> LISTA DE ACTIVIDADES
[A] Transcribe el pasaje del texto sobre las graduaciones que va entre "Salimos de los" y "de las cosas.", ambos incluidos.
[B] Según el texto sobre las graduaciones, ¿cuántos de cada 100 logran terminar la licenciatura?
[C] Prosigue el texto sobre las graduaciones a partir del punto en que se interrumpe.

Graduaciones
Por Jorge Vega
En todas las graduaciones, comenzando por la mía, escucho hablar de perseguir y cumplir los sueños personales, de luchar por ellos. El padrino o la madrina de generación piden trabajar con ética, con honestidad, y regresarle a la sociedad lo que ésta ha dado para que, de 100, sólo unos 40 y pocos logren terminar la licenciatura.
Salimos de los auditorios, de las canchas cívicas entre aplausos, globos de helio y flores, convencidos de ser la mejor generación que ha visto los amaneceres de Colima, la que cambiará definitivamente y para bien el rumbo de las cosas.
Pero algo ocurre con nuestros sueños: o bien no soñamos con suficiente fuerza o nuestros sueños son inalcanzables, como descubrir la cura contra el cáncer, lograr la paz mundial o encontrar las promesas que suelen caérseles a las y los políticos al momento de abordar el autobús de la democracia que lleva al Palacio de Gobierno.

> DATOS REGISTRADOS
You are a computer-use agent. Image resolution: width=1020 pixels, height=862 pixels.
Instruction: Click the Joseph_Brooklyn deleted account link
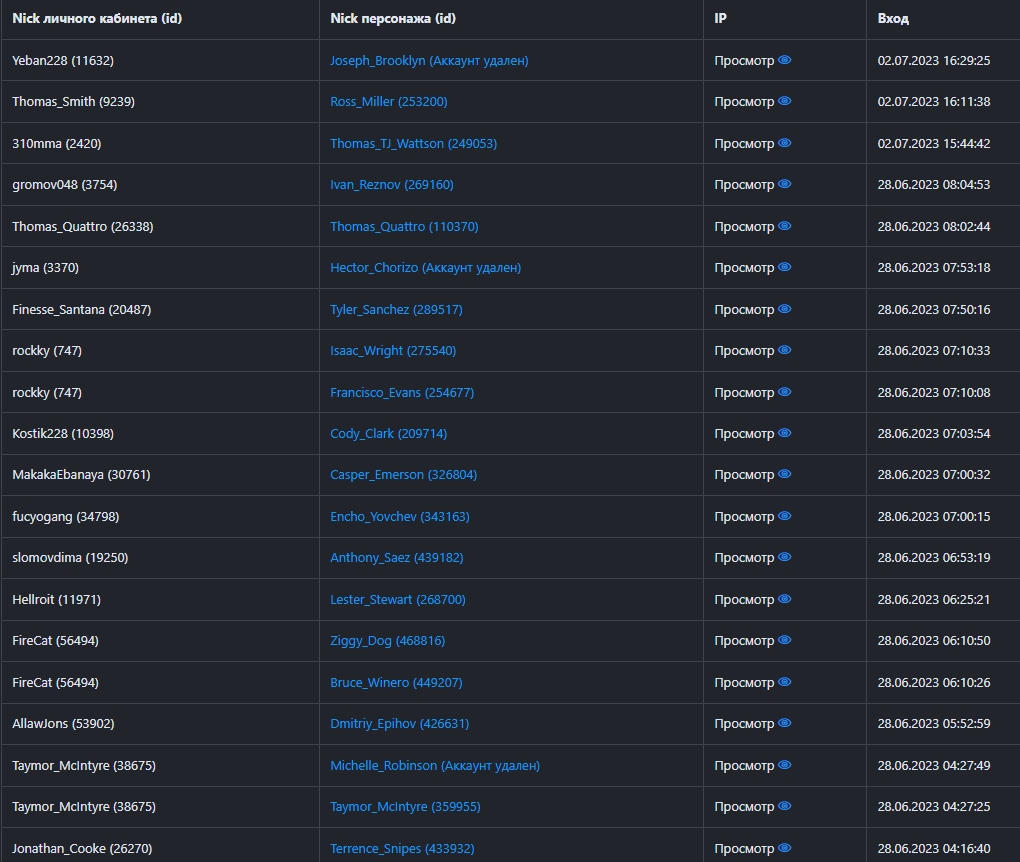click(x=429, y=60)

> RESULTADOS DEL EJERCICIO
[A]
Salimos de los auditorios, de las canchas cívicas entre aplausos, globos de helio y flores, convencidos de ser la mejor generación que ha visto los amaneceres de Colima, la que cambiará definitivamente y para bien el rumbo de las cosas.

[B] Sólo unos 40 y pocos.

[C]
Tal vez jamás tuvimos sueños verdaderos y siempre supimos que la graduación era una mera ceremonia, una representación, como los domingos en la misa, cuando prometemos ser buenos, generosos y entregar nuestro sacrificio a Dios, pero saliendo del templo volvemos a ser los mismos, pensando primero en nosotros, después en nosotros y siempre en nosotros, en nuestros pequeños sueños de orgullo, de miedo, de rabia, de ego.
Después de la academia, uno a uno vamos traicionando nuestros sueños, a veces por un puesto que en el fondo odiamos, otras por compromiso, por flojera, para complacer a los y las demás, por ambición, lujuria, venganza o porque no encontramos nada mejor. Pocos, realmente muy pocos continúan siendo fieles a sí mismos, recordándonos a los demás, a los y las de la generación, que sí es posible vivir la plenitud y el milagro humano en un mundo incierto, fugaz, impermanente.